WASHINGTON -- The threat to the West from the Chinese government is "more brazen" and damaging than ever before, FBI Director Christopher Wray said Monday night in accusing Beijing of stealing American ideas and innovation and launching massive hacking operations.
The speech at the Ronald Reagan Presidential Library in Simi Valley, Calif., amounted to a stinging rebuke of the Chinese government just days before Beijing is set to occupy the global stage by hosting the Winter Olympics. It made clear that even as American foreign policy remains consumed by Russia-Ukraine tensions, the U.S. continues to regard China as its biggest threat to long-term economic security.
"When we tally up what we see in our investigations, over 2,000 of which are focused on the Chinese government trying to steal our information or technology, there's just no country that presents a broader threat to our ideas, innovation and economic security than China," Wray said, according to a copy of the speech provided by the FBI.
The bureau is opening new cases to counter Chinese intelligence operations every 12 hours or so, Wray said, with Chinese government hackers pilfering more personal and corporate data than all other countries combined.

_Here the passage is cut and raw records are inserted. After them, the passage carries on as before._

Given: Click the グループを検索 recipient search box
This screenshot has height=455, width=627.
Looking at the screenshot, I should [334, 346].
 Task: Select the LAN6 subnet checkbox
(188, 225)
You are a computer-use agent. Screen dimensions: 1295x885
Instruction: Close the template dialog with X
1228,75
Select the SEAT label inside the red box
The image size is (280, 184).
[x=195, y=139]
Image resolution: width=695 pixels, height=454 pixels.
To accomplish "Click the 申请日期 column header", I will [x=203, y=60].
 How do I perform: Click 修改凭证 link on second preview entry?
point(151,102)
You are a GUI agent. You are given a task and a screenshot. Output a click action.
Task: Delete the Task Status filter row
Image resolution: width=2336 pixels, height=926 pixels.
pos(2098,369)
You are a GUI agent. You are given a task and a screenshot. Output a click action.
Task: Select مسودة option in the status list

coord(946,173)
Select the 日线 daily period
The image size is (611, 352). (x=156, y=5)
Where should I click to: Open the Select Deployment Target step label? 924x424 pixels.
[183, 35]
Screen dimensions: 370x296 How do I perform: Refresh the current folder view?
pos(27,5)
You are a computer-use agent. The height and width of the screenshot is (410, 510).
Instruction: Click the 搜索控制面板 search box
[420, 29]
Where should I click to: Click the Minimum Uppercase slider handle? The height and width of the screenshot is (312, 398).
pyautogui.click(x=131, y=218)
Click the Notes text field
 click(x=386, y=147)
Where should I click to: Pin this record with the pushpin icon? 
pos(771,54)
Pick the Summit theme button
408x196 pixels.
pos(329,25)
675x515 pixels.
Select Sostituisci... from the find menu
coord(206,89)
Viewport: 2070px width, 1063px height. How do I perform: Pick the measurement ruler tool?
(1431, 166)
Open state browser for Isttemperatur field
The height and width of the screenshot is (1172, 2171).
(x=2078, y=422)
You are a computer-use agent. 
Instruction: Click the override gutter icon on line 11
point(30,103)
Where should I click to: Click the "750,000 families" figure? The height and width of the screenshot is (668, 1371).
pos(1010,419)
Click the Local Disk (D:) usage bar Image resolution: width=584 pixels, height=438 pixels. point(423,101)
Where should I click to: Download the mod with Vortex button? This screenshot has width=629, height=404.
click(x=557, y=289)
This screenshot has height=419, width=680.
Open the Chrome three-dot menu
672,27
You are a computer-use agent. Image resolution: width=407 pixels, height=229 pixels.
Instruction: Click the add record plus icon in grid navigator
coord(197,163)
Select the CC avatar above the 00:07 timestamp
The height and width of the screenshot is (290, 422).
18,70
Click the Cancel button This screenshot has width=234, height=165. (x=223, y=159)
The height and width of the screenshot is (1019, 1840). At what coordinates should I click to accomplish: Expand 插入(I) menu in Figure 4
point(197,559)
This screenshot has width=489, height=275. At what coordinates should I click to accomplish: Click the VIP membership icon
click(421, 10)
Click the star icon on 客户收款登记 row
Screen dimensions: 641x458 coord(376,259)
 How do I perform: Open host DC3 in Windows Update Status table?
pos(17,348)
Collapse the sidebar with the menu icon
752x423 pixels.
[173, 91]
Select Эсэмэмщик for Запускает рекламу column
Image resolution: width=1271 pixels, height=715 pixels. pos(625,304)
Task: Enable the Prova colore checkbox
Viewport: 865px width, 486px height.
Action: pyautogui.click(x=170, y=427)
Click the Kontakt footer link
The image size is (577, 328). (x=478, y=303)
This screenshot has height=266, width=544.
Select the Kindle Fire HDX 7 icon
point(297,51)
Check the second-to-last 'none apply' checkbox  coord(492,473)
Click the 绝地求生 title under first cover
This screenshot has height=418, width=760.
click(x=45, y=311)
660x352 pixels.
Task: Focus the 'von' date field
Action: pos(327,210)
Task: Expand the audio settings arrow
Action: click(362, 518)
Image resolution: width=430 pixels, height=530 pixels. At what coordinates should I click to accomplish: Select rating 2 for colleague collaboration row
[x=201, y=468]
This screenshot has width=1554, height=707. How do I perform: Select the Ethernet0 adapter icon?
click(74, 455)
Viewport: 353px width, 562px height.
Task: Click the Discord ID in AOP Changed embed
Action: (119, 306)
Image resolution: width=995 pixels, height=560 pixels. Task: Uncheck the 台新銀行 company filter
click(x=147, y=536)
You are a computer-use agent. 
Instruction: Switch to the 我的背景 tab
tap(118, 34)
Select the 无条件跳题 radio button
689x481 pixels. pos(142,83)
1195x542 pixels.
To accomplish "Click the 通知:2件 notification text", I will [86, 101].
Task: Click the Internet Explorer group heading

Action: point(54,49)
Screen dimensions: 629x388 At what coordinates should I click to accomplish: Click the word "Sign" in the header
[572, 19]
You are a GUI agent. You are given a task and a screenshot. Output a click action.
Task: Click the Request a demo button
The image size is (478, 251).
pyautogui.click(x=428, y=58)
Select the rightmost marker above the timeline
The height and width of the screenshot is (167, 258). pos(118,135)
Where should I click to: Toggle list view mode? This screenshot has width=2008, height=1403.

"The harm from the Chinese government's economic espionage isn't just that its companies pull ahead based on illegally gotten technology. While they pull ahead, they push our companies and workers behind," Wray said. "That harm -- company failures, job losses -- has been building for a decade to the crush we feel today. It's harm felt across the country, by workers in a whole range of industries."
Chinese government officials have repeatedly rejected accusations from the U.S. government, with the spokesman for the embassy in Washington saying last July that Americans have "made groundless attacks" and malicious smears about Chinese cyberattacks. The statement described China as a "staunch defender of cybersecurity."
The threat from China is hardly new, but it has also not abated over the past decade.
"I've spoken a lot about this threat since I became director" in 2017, Wray said. "But I want to focus on it here tonight because it's reached a new level -- more brazen, more damaging, than ever before, and it's vital -- vital -- that all of us focus on that threat together."
The Justice Department in 2014 indicted five Chinese military officers on charges of hacking into major American corporations. A year later, the U.S. and China announced a deal at the White House to not steal each other's intellectual property or trade secrets for commercial gain.
Wray highlighted the case of a Chinese intelligence officer who was convicted of economic espionage last November for targeting an advanced engine by GE that Chinese state-owned enterprises were working to copy.
But there have also been some setbacks. Though the FBI director mentioned that the bureau was working to protect academic research and innovation at American colleges and universities, he did not discuss the much-criticized China Initiative.